What I have learned is that subscribers come in various flavors. There are those that purchase large share lots, while others establish more modest positions. There is also a range in how people view their portfolios. Are they in growth and accumulation phases or are they seeking to increase income streams? Subscribers also differ in risk aversion levels.



Modifying a Covered Call Strategy for a Bull Market is a variant covered call strategy that is especially helpful for investors that routinely have in excess of 200 shares of a position. Although it is particularly well suited for bull markets, in that it offers greater opportunity to capitalize on capital gains from shares, it also offers all a means to reduce trading costs, especially those incurred in “rollover” trades. While “rollover” trades won’t disappear, make room for “roll forward” trades.

The Role of Puts in Enhancing a Conservatively Managed Portfolio is for the more conservative investor who has some trepidation when share prices retreat and is more focused on  maintaining a steady stream of premium income, whether share prices are falling or rising. It is also well suited for bull markets for those individuals that particularly require a higher degree of confidence that their assets will be better protected.

The new strategies that are introduced in these articles are the AC/DC strategy and the Split Option Strategy (SOS).

The AC/DC Strategy is suited for Individuals focused on asset accumulation.

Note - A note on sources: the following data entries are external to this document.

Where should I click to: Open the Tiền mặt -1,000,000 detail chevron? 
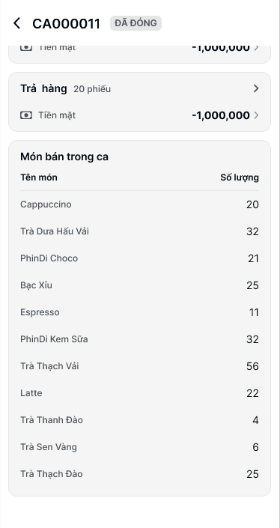[257, 115]
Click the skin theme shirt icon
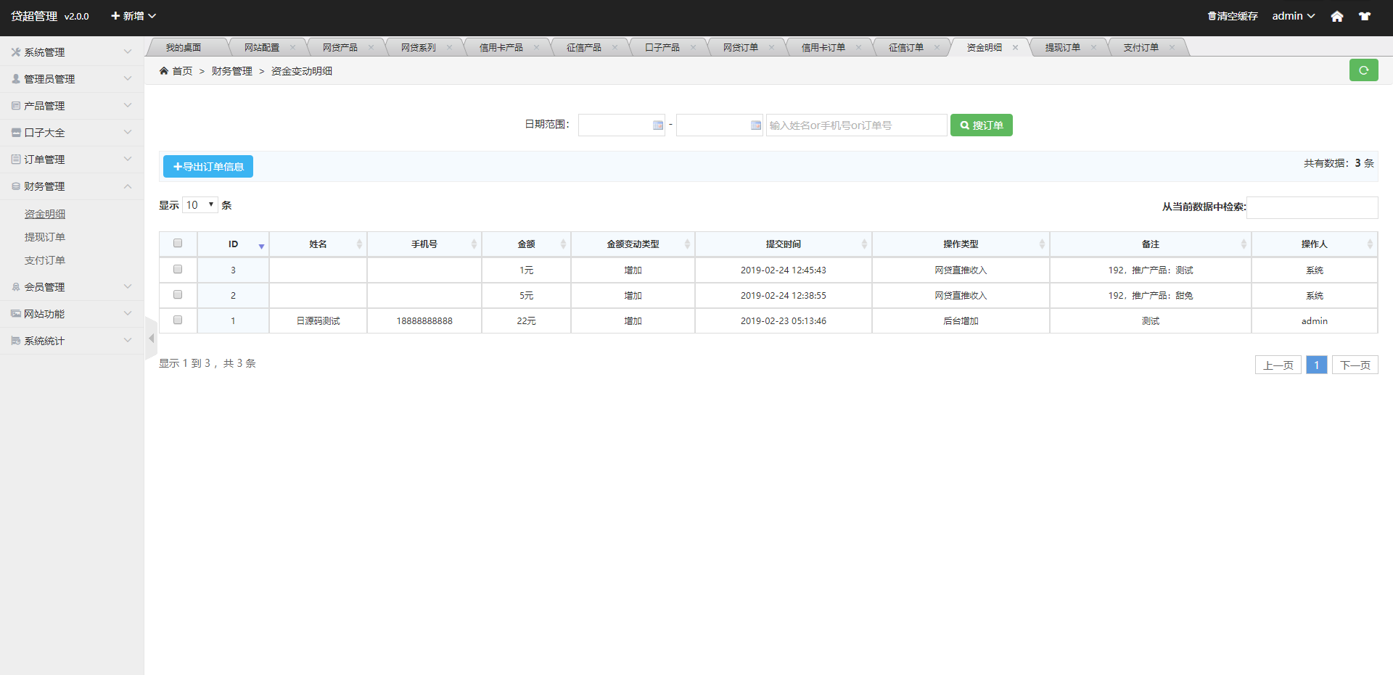Viewport: 1393px width, 675px height. (x=1365, y=16)
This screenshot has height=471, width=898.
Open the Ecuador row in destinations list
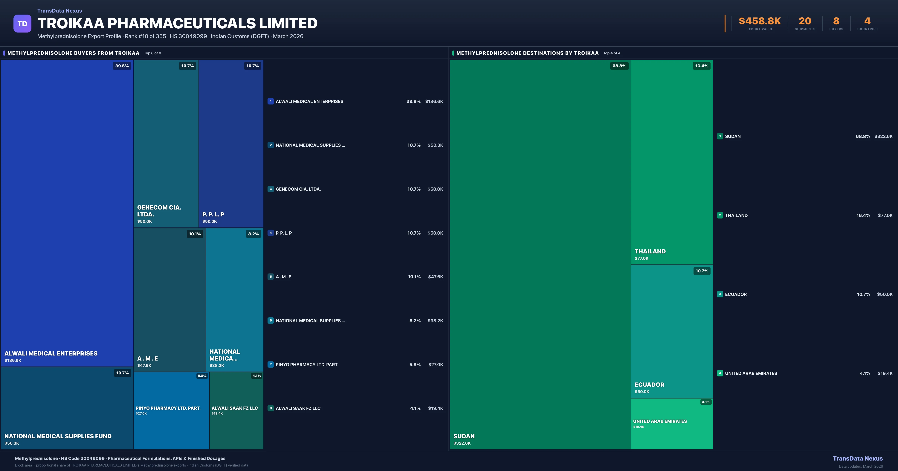pos(736,294)
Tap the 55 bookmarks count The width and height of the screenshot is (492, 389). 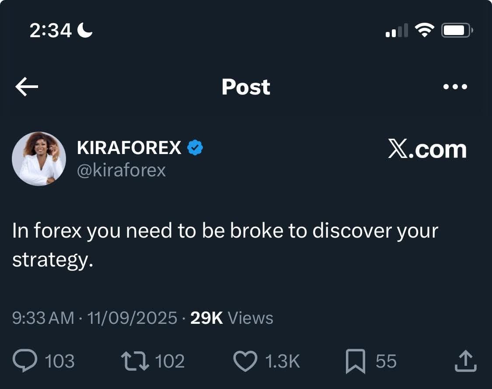pyautogui.click(x=386, y=361)
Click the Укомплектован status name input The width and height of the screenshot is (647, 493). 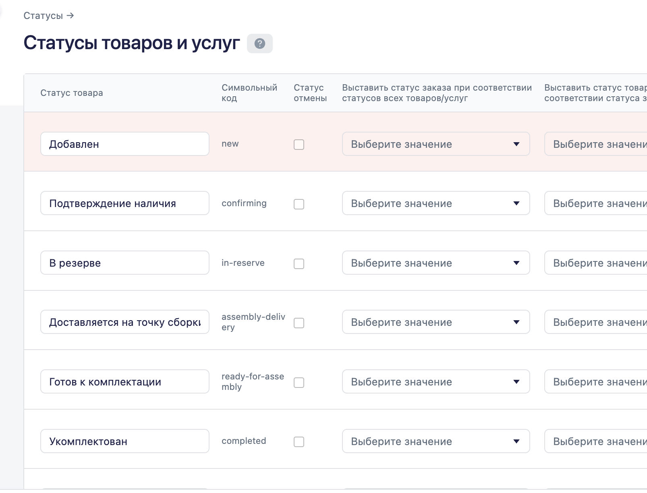tap(124, 441)
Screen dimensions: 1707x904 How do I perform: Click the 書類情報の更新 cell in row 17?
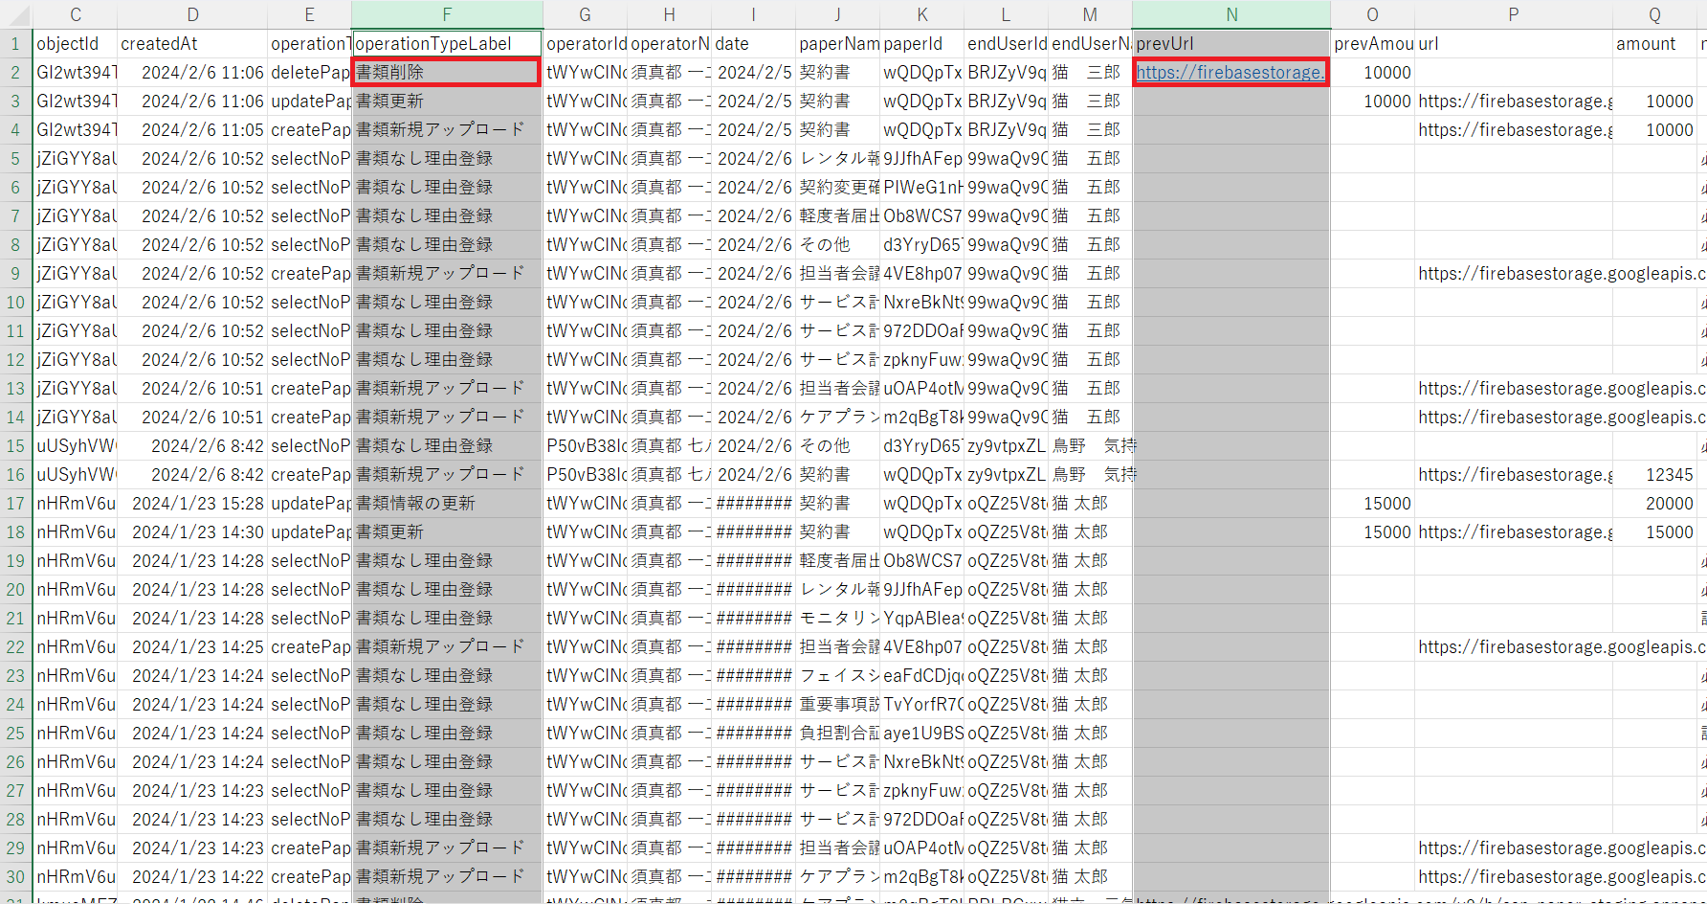(447, 504)
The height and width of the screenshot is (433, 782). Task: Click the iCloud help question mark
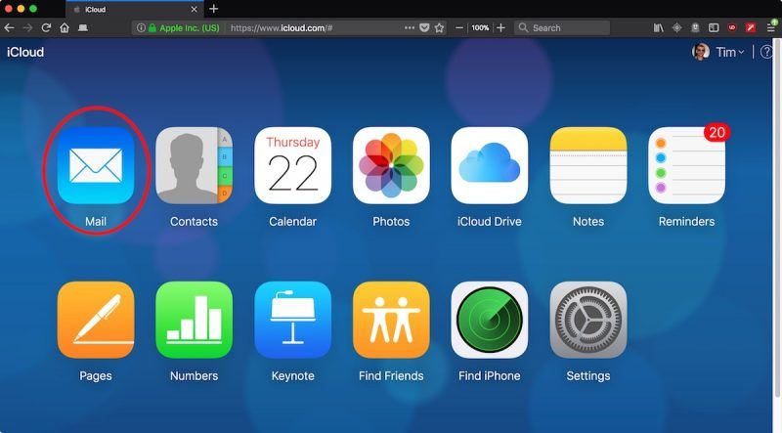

They may select to use their funds to purchase shares and then sell calls on all or a portion of the shares.

In instances when calls are sold only on a portion of shares, the need to rollover contracts will be decreased, thereby reducing trading costs, as well as the costs associated with the BTC transactions. Instead of rolling over contracts they would be rolled forward. That is the uncovered shares would then have contracts written on them for the coming option cycle, allowing the covered positions to either expire, be assigned or rolled over in the traditional fashion.

An individual focused on income streams may elect to commit all of their attention to the purchase of stock and subsequent sale of calls or use the Split Option Strategy and split the transaction and purchase fewer shares, while concomitantly selling both puts and calls. Doing so will reduce total income stream because the comparative premium from the sale of puts will be lower than that of call sales, but there is less downside risk if shares do drop in value.

For example, when a share’s price is near or above the strike price, individuals that roll their positions forward will have a higher ROI than those that rollover contracts by simple virtue of not having to buy back contracts.They will also experience greater gains during a sustained bull market or rise in share price.

In the case of decreasing stock price those that used the Split Option Strategy will likely have a higher ROI.

The challenge of transmitting more highly refined Trading Alerts and for individuals to decide which variation of the strategy may be most appropriate for their own situation should be easily resolved. While I have tried to portray returns of OTP positions accurately in order to reflect what subscribers may experience, it was based on a one size fits all approach. A more intriguing challenge will be in the reporting of performance statistics and the potential for a disconnect between my personal trading and that of Trading Alerts, in that I may or may not execute all of the available hedging options, consistent with my own needs and temperament, although I will always continue to purchase the underlying security and hedge holdings in some proportion and manner.